CVPR2025
Scaling Vision Pre-Training to 4K Resolution
Baifeng Shi, Boyi Li, Han Cai, Yao Lu, Sifei Liu, Marco Pavone, Jan Kautz, Song Han, Trevor Darrell, Pavlo Molchanov, Hongxu Yin
Abstract
Figure 1 . Left: Regular vision models such as SigLIP [44] processes images at a low resolution (e.g., 378 × 378 pixels), which is not enough for many daily tasks such as spotting the stop sign while driving. In contrast, PS3 is able to both encode low-res features and efficiently process high-res information of 4K-resolution images via top-down patch selection, i.e., selectively processing relevant patches based on any text prompt. Top Right: SigLIP is pre-trained by contrasting global vision features and global captions, which is costly for high-resolution images.
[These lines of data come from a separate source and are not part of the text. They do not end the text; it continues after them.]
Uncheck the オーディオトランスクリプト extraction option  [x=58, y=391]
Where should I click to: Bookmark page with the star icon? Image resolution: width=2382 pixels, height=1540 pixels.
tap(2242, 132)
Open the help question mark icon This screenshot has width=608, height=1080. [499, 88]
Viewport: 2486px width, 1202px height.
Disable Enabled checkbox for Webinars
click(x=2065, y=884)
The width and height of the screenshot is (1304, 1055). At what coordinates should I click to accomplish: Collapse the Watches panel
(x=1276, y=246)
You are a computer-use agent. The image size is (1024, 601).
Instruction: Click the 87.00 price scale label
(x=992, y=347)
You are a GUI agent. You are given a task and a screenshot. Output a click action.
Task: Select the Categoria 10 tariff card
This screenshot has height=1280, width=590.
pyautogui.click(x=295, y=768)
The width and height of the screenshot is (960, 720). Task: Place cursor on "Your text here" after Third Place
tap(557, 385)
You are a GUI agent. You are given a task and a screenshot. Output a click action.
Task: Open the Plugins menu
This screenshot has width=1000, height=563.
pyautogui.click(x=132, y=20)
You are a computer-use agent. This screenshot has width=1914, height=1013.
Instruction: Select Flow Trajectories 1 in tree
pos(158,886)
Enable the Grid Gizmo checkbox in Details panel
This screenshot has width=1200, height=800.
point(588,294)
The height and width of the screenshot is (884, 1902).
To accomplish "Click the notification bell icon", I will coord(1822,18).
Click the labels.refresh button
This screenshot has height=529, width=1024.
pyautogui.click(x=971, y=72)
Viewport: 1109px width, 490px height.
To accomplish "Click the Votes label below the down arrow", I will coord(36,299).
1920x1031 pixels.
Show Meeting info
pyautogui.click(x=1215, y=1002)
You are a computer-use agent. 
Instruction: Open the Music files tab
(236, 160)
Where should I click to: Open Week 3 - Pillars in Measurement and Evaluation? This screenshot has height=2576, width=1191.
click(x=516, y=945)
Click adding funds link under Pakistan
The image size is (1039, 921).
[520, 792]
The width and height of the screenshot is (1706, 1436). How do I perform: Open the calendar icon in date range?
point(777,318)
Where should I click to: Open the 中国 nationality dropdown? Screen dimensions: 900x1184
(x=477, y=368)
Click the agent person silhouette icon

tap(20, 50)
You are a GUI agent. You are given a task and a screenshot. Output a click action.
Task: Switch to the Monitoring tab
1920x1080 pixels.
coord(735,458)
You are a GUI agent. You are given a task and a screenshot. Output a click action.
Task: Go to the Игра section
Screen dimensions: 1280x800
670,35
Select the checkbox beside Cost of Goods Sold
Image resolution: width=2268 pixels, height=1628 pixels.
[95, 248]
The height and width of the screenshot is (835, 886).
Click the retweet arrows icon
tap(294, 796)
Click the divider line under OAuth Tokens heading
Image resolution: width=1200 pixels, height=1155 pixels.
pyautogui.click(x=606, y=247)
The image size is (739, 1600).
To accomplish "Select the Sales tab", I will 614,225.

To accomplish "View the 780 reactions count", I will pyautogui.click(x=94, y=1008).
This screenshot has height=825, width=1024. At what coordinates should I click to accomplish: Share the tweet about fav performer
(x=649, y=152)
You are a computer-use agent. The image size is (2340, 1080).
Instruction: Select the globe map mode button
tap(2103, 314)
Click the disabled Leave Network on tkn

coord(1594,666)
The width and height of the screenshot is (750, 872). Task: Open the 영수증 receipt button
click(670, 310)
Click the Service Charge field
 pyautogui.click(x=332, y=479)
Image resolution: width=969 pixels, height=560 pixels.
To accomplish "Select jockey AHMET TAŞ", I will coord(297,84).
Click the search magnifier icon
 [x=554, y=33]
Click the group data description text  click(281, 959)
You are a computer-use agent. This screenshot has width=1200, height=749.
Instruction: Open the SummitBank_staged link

PS3 is pre-trained with additional contrast between local high-res features with local captions, enabling pre-training at 4K resolution with 79× less cost than SigLIP. Bottom Right: VILA-HD uses PS3 to selectively process high-res regions based on the user prompt, outperforming state-of-the-art MLLMs such as Qwen2-VL [38] on the proposed 4KPro benchmark while achieving 2.96× speedup.